:: VORLIEGENDER TEXT ::

Jörg Kachelmann ist in diesem Fall völlig wurscht. Allein die Tatsache, dass ihn jemand als Arschloch sieht, muss diese Titulierung rechtfertigen. Wie sonst sollte Kommunikation stattfinden? “Der, dessen Bezeichnung nicht genannt werden darf”, “dieses Siewissenschon”? Hätte Kool Savas sagen dürfen: “Herr Kachelmann, von dem ich keine hohe Meinung habe”? Darf man über Wut, Emotionen und Meinungen nicht mehr sprechen, weil es von den Gerichten  schadenersatzfähig gemacht wird?

Und schließlich: Wo sollte der Schaden sein, wenn Savas auf Konzerten fern aller Kachelmann-Physis schimpft und zetert, beleidigt oder tobt?

Über jemanden von der Prominenz und Medienpräsenz Kachelmanns werden mehr Menschen als nur Kool Savaz fäkalsprachlich geredet haben. Das muss auch öffentlich möglich sein – und im Rahmen eines Kunstvortrags schon dreimal.

(Timo Rieg)

Andere Meinungen:

Fritz Pieper sieht auf Telemedicus kein Problem mit dem Urteil. (“Das LG Berlin hatte bei solch eindeutigen Äußerungen wenig Spielraum.”)

Siehe zum Thema “Beleidungsfreiheit auch:

Wahrheit und Satire (Spiegel-Forum)

Korrektur

RA Markus Kompa schreibt: “Ein Pöbel-Rapper bedachte in einem Werk der Tonkunst einen Meteorologen mit einem Fäkalausdruck.” Wie oben ausgeführt handelte es sich gerade nicht um ein “Werk der Tonkunst”.

:::

SCHRIFTLICHE AUFGABE A:
Beantworte anhand des vorliegenden Textes folgende Fragen:
(i) Wer sieht auf Telemedicus kein Problem mit dem Urteil?
(ii) Welches Gericht wird im Zitat zu diesem Urteil genannt?
(iii) Wer wird unter „Korrektur“ als Urheber der Aussage über einen „Pöbel-Rapper“ genannt?

:: QUELLDATEN ::

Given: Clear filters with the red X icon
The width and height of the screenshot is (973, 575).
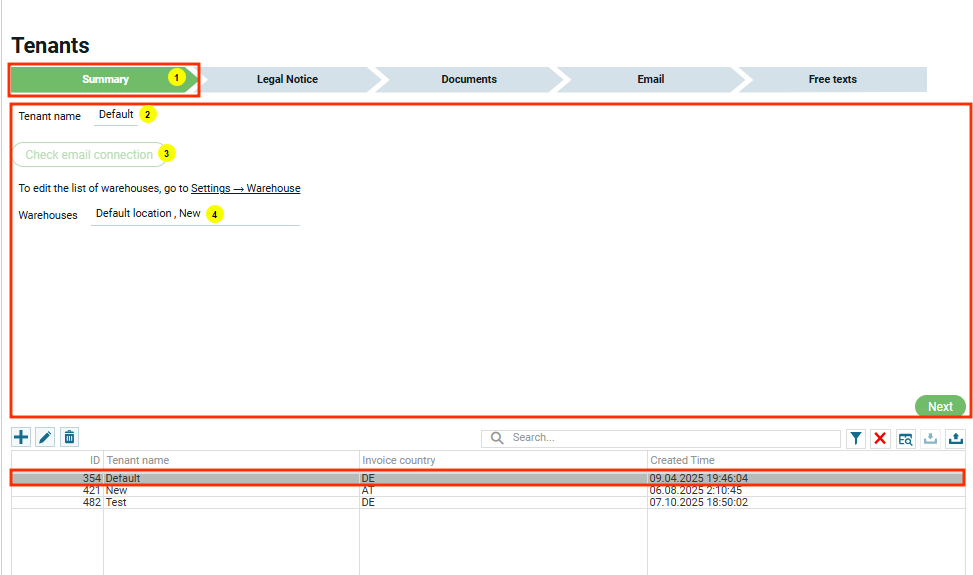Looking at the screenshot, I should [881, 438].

:::
:: QUELLDATEN ::

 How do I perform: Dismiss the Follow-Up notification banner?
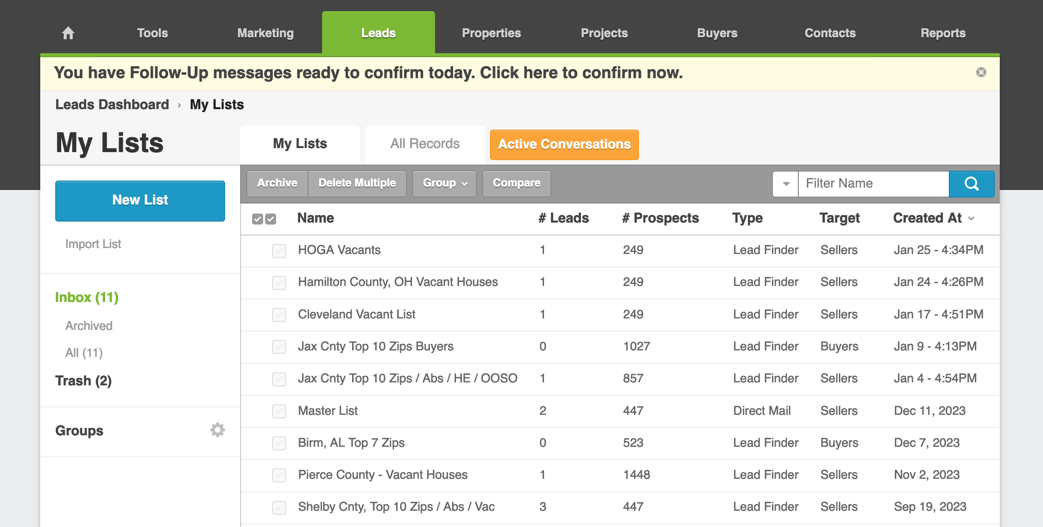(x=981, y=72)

:::
:: QUELLDATEN ::

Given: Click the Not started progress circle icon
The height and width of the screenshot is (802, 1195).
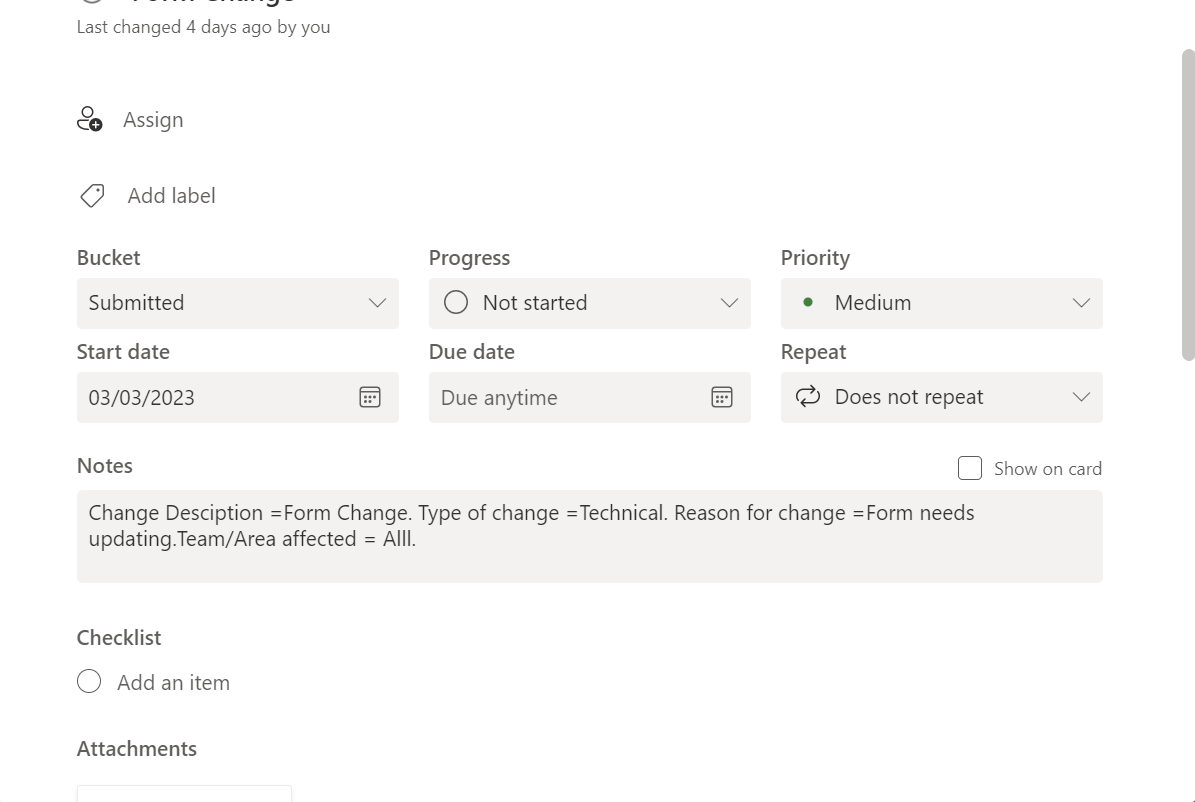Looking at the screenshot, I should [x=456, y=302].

:::

SCHRIFTLICHE AUFGABE B:
Ändere in den Einträgen die Zeilen ab der Zeile mit „How do I perform: Dismiss“ bis einschließlich der Zeile mit „(x=981, y=72)“, indem du „notification banner“ durch „alert banner“ ersetzt und alles andere unverändert lässt. Gib nur diese Zeilen und ohne die Bilder wieder.

LÖSUNG DER AUFGABE A:
(i) Fritz Pieper
(ii) Das LG Berlin
(iii) RA Markus Kompa

LÖSUNG DER AUFGABE B:
 How do I perform: Dismiss the Follow-Up alert banner?
(x=981, y=72)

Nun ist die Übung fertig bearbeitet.